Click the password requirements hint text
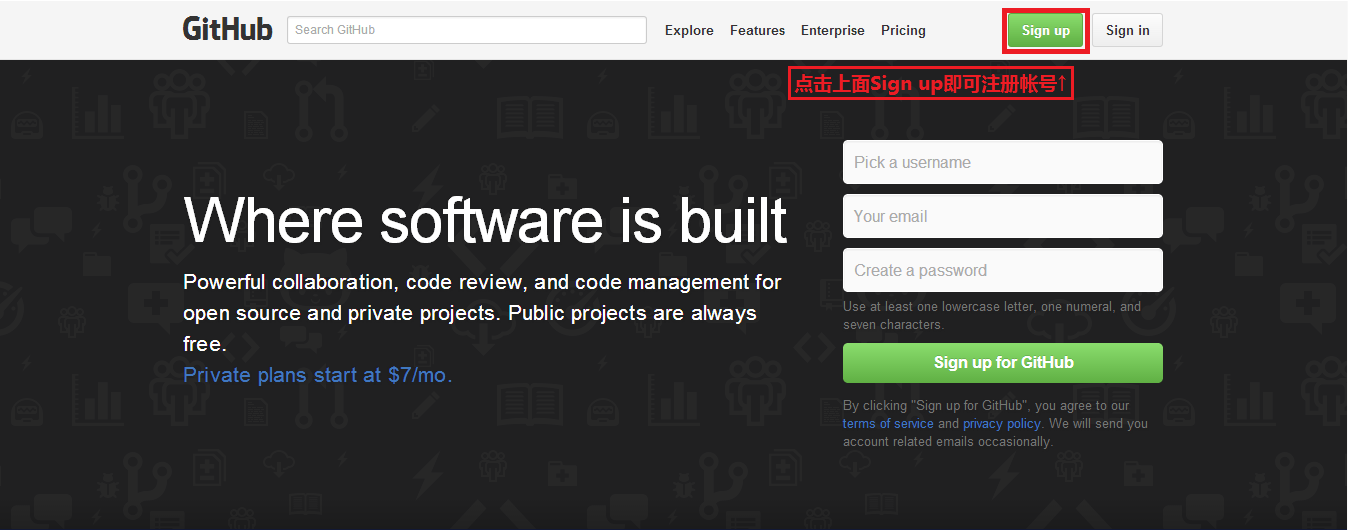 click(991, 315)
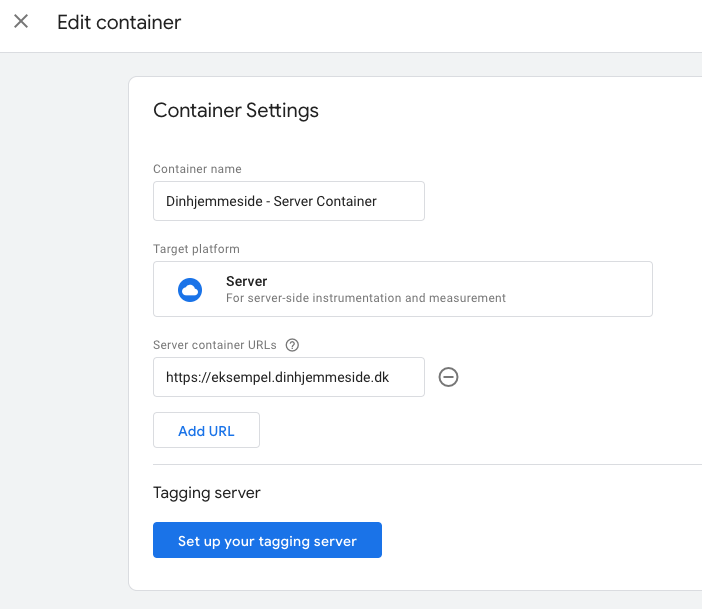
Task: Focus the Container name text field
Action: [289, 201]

* * *

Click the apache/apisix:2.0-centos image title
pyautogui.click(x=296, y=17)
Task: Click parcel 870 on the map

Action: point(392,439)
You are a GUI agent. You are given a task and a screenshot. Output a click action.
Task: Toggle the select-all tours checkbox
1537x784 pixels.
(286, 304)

* * *

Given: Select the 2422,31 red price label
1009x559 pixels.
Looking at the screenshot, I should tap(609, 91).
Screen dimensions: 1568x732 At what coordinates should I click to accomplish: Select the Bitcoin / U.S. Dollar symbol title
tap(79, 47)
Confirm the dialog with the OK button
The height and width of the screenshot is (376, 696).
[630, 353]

### What needs to be done
Only the lines from the one containing "1009x559 pixels." through the one containing "Confirm the dialog with the OK button" are to be retyped, both boundary lines included, with no other material.

### Response to the task
1009x559 pixels.
Looking at the screenshot, I should tap(609, 91).
Screen dimensions: 1568x732 At what coordinates should I click to accomplish: Select the Bitcoin / U.S. Dollar symbol title
tap(79, 47)
Confirm the dialog with the OK button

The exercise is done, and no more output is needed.